What is the end of
this becoming foolish and its expression of foolish statements? Paul
writes that the ones who did not glorify the Creator God, nor give Him thanks,
but became futile in their thoughts with darkened hearts, who claimed to be
wise but instead became fools, “exchanged the glory of the immortal God for an
image resembling mortal human beings or birds or four-footed animals or
reptiles” (Romans 1:23).
What Adam and Eve accomplished
was indeed the beginning of idolatry, and it began with self-worship, along
with a complete disregard of their God and a forgetfulness of the
Creator. A forgotten Creator, together with self-worship, can be seen when
Eve gives birth to a son and declares herself to have been able to create a
man. With that, man, rather than continuing to comprehend himself as the
steward of life, now looked at himself as being able to bring forth life---as
god-like.
There is an
implication that once the Creator God is shoved to the side and replaced by
another creator, then the fact that there was an act of creation (along with an
associated gifting of responsibilities) by that Creator falls quickly from the
mind. Having forgotten their Creator, and no longer bearing in mind that
they were part of a good created order, Adam and Eve (and those to whom they
gave birth) could look around them, observing the entire order of nature, and
surmise that the animals that they saw had brought themselves into existence, that
they could also pro-create and generate life, and that they were therefore
worthy of worship as well. So began the interminable fall into the
practice of idolatry that has gripped mankind from the very beginning. The
Scriptures seem to insist that it is only the grace of the covenant God of Israel
that enables one to break free from the ingrained tendency to idolatry, so as
to be able to see the Creator in His glory, and in doing so, seek to honor and
give worship to Him.
With mankind having
made its nearly irrevocable fall into idolatry, worshiping that which is not the
Creator God, and thereby deciding for themselves that there is no god beyond
himself and that to which he ascribes divinity, Paul continues his potential
reflection on the creation story and insists that “God gave them over in the
desires of their hearts to impurity, to dishonor their bodies among themselves”
(Romans 1:24).
The Creator God was
to be honored by mankind’s stewardship of His good creation, but man, as can be
observed from the fall and all that followed, had and has an altogether
different plan.

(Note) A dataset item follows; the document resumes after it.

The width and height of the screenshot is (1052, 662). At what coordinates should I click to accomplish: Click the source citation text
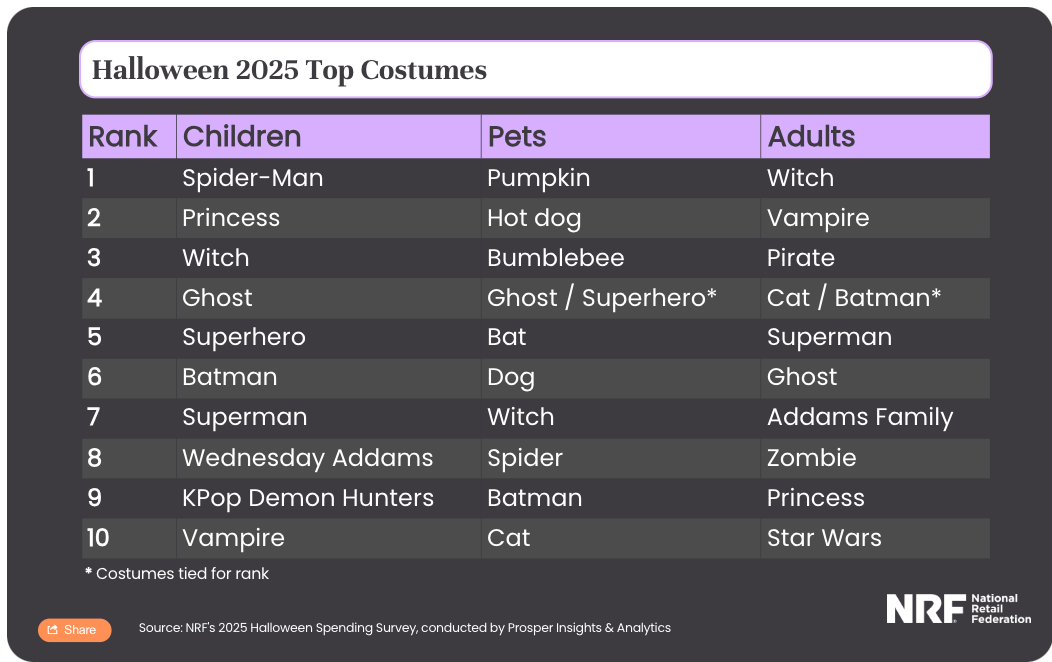pos(404,628)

It becomes patently clear from Genesis that the serpent merely
simply seized upon the desire of the human heart to honor only self, and Paul,
because of his constant assertion that the God of Israel is ultimately in
control of all things, describes this as the Creator God giving humanity over
to the desires of the heart.
With this self-honor,
in truth, the opposite transpired. With this self-honor, impurity imposed
itself into the world. With this self-honor came dishonor. That
dishonor, resulting from the rejection of their God’s plan for them, manifested
itself in death. The blame for this does not lie with the serpent, but
with mankind alone, who alone was created as the divine image for the cosmos. This dishonor came at their own hands, as
humanity is said to have engaged in the process of dishonoring their bodies
through their own decisions and actions---doing so among themselves. What
had been made in perfection and for life was now subject to the dishonor of
death, far removed from the God-glorifying honor of the Creator, which is the
purpose for which they had been created.